In many of the counties, there aren’t any treatment programs, and where there are programs, they are more likely to be run by for-profit providers, the majority of which do not accept Medicaid.

“We are in the midst of an opioid epidemic,” said lead author Amanda Abraham, an assistant professor of public administration and policy in UGA’s School of Public and International Affairs. “Deaths related to opioid overdose increased by more than 200 percent over the past 15 years, and the epidemic has disproportionately impacted the Medicaid population.”

Medicaid enrollees are more likely to have a substance use disorder and are more likely to be prescribed opioids by a health care provider than the general population, according to the Centers for Disease Control and Prevention. They are also more likely to die from opioid overdose.

One key to battling the epidemic is increasing access to medication-assisted treatment, the most efficacious of which is methadone, Abraham said. But there are only about 1,200 opioid treatment programs in the U.S.-far too few to meet the demand.

The Affordable Care Act expanded access to substance use disorder treatment for Medicaid enrollees in theory by mandating that Medicaid expansion plans cover addiction treatment, but many treatment facilities don’t take Medicaid and patients end up having to pay out of pocket or go without care.

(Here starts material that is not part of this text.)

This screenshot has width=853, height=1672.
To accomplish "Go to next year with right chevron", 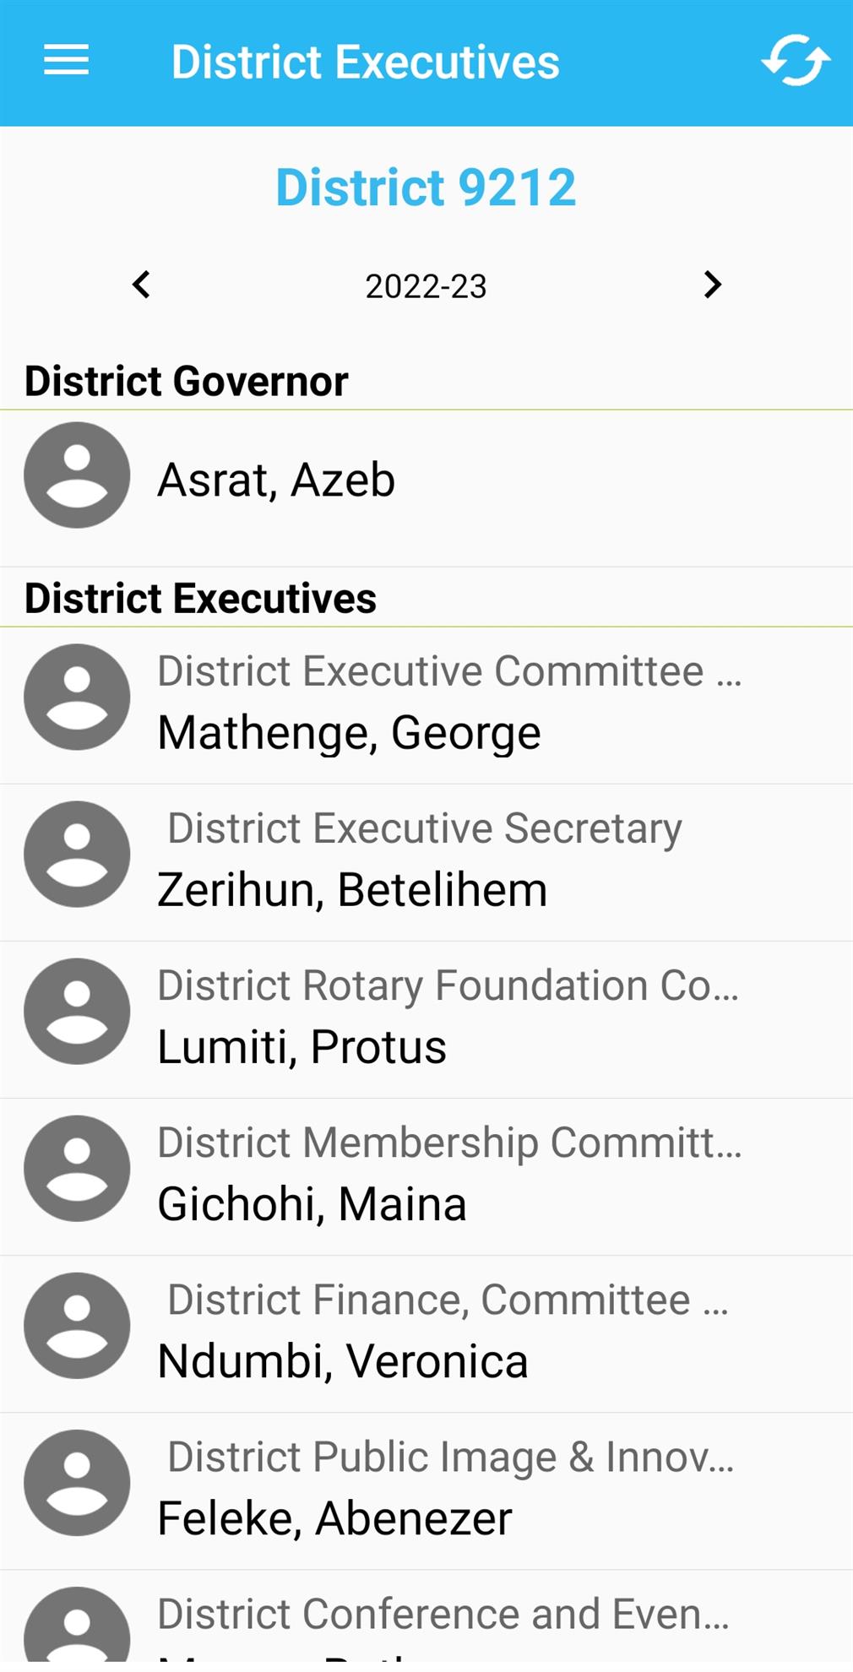I will tap(712, 285).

“In 2012, only Fulton County in Georgia had any opioid treatment programs that accepted Medicaid insurance,” Abraham said. “Thus, there is no access to treatment for Medicaid enrollees in rural counties in Georgia, and similar disparities exist across the Southeast.”

Recently published data from the 2015 NSSATS shows that of the 55 opioid treatment programs in Georgia, only three accept Medicaid insurance.

The study’s researchers analyzed clusters of data to pinpoint rates of opioid use disorder and corresponding rates of treatment providers that accept Medicaid across the country. Their work showed a concerning gap between opioid use disorder levels and the facilities that can treat them, Abraham said.

“We are hoping the study will encourage policymakers to consider the potential negative impact of removing addiction treatment from the essential health benefits in Medicaid expansion plans and reversing the parity requirement to cover addiction treatment services on par with medical and surgical benefits,” she said. “This decision will very likely worsen the opioid epidemic. We also hope states will consider strategies to improve availability of OUD treatment for Medicaid enrollees.”

The study was published in the journal Health Services Research and is available at http://onlinelibrary.wiley.com/doi/10.1111/1475-6773.12686/full. Co-authors include Jerry Shannon, UGA Department of Geography; Christina Andrews, University of South Carolina College of Social Work; and Marissa Yingling, Clemson University College of Behavioral, Social and Health Sciences.